Karakoç, çeşitli sebeplerle kan sulandırıcı kullanan hastaların kontrollerinin aksadığı için ciddi kanamalar ile diyabet ve hipertansiyon hastalarının ise ciddi komplikasyonlar ile acil servislere başvurduklarını söylüyor. Karakoç, taramalar ile erken evrede yakalanabilecek kanser hastaları ise, ancak ileri evrelerde tanı alabildiğini, daha vahim olanın ise hastaların sağlık kuruluşlarına başvurmadan evlerinde hayatlarını kaybettiklerini belirtiyor. Karakoç, Covid-19 pandemisinin sahada ve 1. Basamakta karşılanamadığı gibi, sürveyans, karantina ve izolasyonun da usulüne uygun yapılmadığını, yanlış planlamalar sonucunda rutin sağlık hizmetinin ciddi anlamda aksadığı gibi pandemi ile mücadele edilirken kronik hastalıkların yol açtığı kayıpların görmezden gelindiğini ifade ediyor. Karakoç sözlerini şöyle sürdürüyor:

“Ankara Tabip Odası (ATO) olarak yaklaşık 9 ay önce sağlık bakanlığına şöyle bir çağrıda bulunmuştuk:

Sağlık Bakanlığı’nı bir an evvel göreve çağırıyoruz

-Bir an evvel pandemi dışı hastaneler oluşturulmalıdır. Bu hastanelerde tüm personel düzenli olarak Covid-19 açısından taranmalı, personelin hastaneye ulaşımı dahil izolasyon koşulları sağlanmalıdır.

-Hasta randevuları iki muayene arasında kapalı alanların havalandırılması ve dezenfeksiyonu için gerekli zaman göz önüne alınarak uygun aralıkta verilmelidir.

-Kronik hastalığı bulunan hastalar için sağlık sistemi tarafından otomatik randevu oluşturulmalıdır.

-Tüm kanser tarama programları yeniden başlatılmalıdır.

-Ataması yapılmayan sağlık çalışanları bir an evvel atanmalıdır. Anayasaya aykırı şekilde KHK ve güvenlik soruşturmaları ile eğitim ve çalışma hakkı gasp edilen sağlık çalışanları derhal atanmalıdır.

-Ankara’ da kapatılarak şehir hastanesine geçirilen hastaneler tekrar açılmalıdır.”

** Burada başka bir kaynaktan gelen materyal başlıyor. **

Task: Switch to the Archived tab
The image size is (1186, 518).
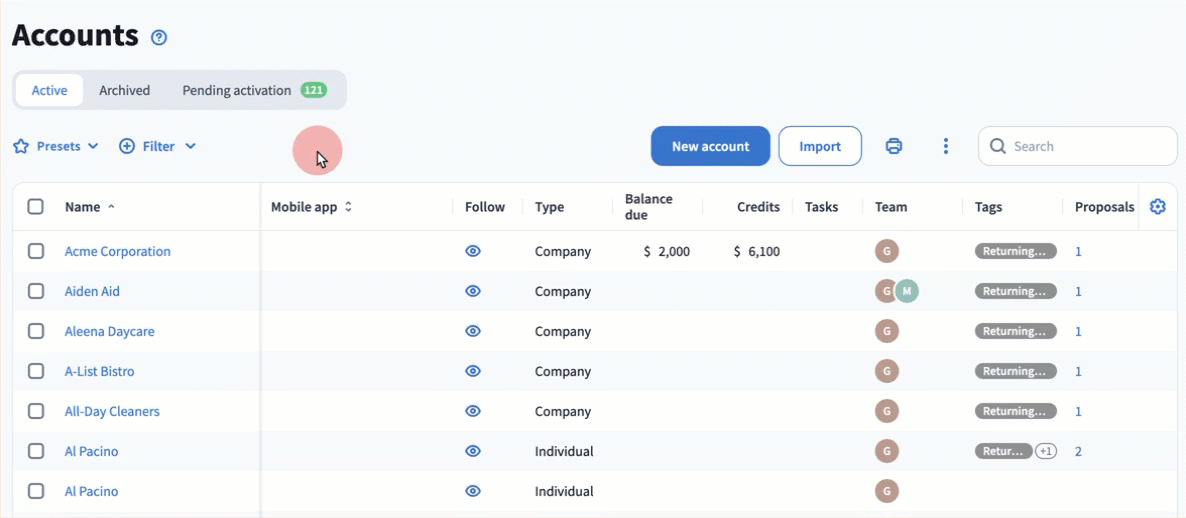Action: coord(124,90)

Karakoç, “Covid-19 pandemisi devam ederken yanı başımızda tüm gerçekliği ile duran kronik hastalık pandemisi göz ardı edilemez” diyor ve salgının 19 aydır yaşamın tüm alanlarında tüm yıkıcılığı ile devam ederken bugün bile talepte bulundukları ve önerdikleri önlemlerin alınmadığını ifade ediyor. Karakoç, rutin sağlık hizmeti ile Covid-19 için sunulan sağlık hizmetinin aynı alanlarda devam etmekte olduğunu, bu durumun özellikle kronik hastalıkları olan hastaların sağlık kuruluşlarına başvurusu önünde ciddi bir engel olarak devam ettiğini belirtiyor.